● **Source text**
[Mimedefang] timeout before data read?

Wed Nov 17 15:43:17 EST 2004

Rich West wrote:
> Quite suddenly, and consistently, today at around noon, I started seeing 
> the following messages in my maillog, and the load average on the system 
> went through the roof (load average shot up beyond 22!) shortly afterwards.
> 
> Nov 17 15:02:51 cranium sm-mta[24072]: iAHK1XJR024072: Milter 
> (mimedefang): timeout before data read
> Nov 17 15:02:51 cranium sm-mta[24072]: iAHK1XJR024072: Milter 
> (mimedefang): to error state
> Nov 17 15:02:51 cranium sm-mta[24072]: iAHK1XJR024072: Milter: data, 
> reject=451 4.3.2 Please try again later
> Nov 17 15:02:51 cranium sm-mta[24072]: iAHK1XJR024072: 
> to=<user at myhost.com>, delay=00:01:01, pri=32062, stat=Please try again 
> later
> 
> Now, if I bring down both mimedefang and sendmail and bring it back up 
> again, I can get some mail to come through, but very little before it 
> starts spitting out these errors again.

● **Set tasks**
- A) Translate this sentence from the MIMEDefang post into Spanish: "Quite suddenly, and consistently, today at around noon, I started seeing the following messages in my maillog, and the load average on the system went through the roof (load average shot up beyond 22!) shortly afterwards."
- B) Reproduce the MIMEDefang post word for word, starting with "[Mimedefang] timeout before" and going on through "22!) shortly afterwards.".
The data that comes next has no connection to the MIMEDefang post.

● **Dataset excerpts**
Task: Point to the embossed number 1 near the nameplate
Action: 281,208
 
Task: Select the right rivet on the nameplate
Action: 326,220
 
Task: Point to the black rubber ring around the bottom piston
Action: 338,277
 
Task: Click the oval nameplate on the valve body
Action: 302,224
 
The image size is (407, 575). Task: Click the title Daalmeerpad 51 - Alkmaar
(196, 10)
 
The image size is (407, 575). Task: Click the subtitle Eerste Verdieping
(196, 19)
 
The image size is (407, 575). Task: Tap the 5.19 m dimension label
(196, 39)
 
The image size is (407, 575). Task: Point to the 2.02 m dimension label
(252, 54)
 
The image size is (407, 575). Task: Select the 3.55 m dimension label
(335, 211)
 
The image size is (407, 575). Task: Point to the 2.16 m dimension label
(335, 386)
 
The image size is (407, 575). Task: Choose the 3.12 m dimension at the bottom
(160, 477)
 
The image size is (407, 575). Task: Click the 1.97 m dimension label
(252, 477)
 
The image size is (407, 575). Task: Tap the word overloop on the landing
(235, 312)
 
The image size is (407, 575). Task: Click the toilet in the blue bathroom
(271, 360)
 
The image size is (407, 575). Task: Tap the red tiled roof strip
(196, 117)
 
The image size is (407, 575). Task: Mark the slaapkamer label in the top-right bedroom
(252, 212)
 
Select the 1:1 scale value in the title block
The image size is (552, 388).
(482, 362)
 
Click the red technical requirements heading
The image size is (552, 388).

● **Solutions by task**
- A) De forma bastante repentina, y de manera constante, hoy alrededor del mediodía empecé a ver los siguientes mensajes en mi maillog, y la carga media del sistema se disparó (¡la carga media superó los 22!) poco después.

- B)
[Mimedefang] timeout before data read?

Wed Nov 17 15:43:17 EST 2004

Rich West wrote:
> Quite suddenly, and consistently, today at around noon, I started seeing 
> the following messages in my maillog, and the load average on the system 
> went through the roof (load average shot up beyond 22!) shortly afterwards.